Measuring high-order photon-number correlations in multimode pulsed quantum states
Alessia Allevi, Stefano Olivares, Maria Bondani

TL;DR
This paper presents a novel experimental method using hybrid photodetectors to measure high-order photon correlations in multimode quantum states, enabling detailed characterization and nonclassicality assessment.
Contribution
It introduces a self-consistent detection scheme for high-order correlations that estimates key parameters directly from data, improving quantum state characterization.
Findings
Good agreement with theoretical predictions
Effective nonclassicality criterion based on high-order correlations
Reliable estimation of quantum efficiency, modes, and energy
Abstract
We implement a direct detection scheme based on hybrid photodetectors to experimentally investigate high-order correlations for detected photons by means of quantities that can be experimentally accessed.
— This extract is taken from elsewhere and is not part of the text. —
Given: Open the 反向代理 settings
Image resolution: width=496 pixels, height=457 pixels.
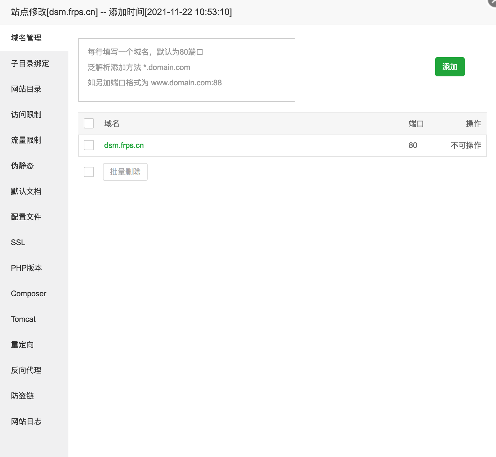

We show their usefulness in fully characterizing a multimode twin-beam state in comparison with classical states and, in particular, we introduce a nonclassicality criterion based on a simple linear combination of high-order correlation functions. Our scheme is self-consistent, allowing the estimation of all the involved parameters (quantum efficiency, number of modes and average energy) directly from the same experimental data. Results are in very good agreement with theory, thus suggesting the exploitation of our scheme for reliable state characterization in quantum technology.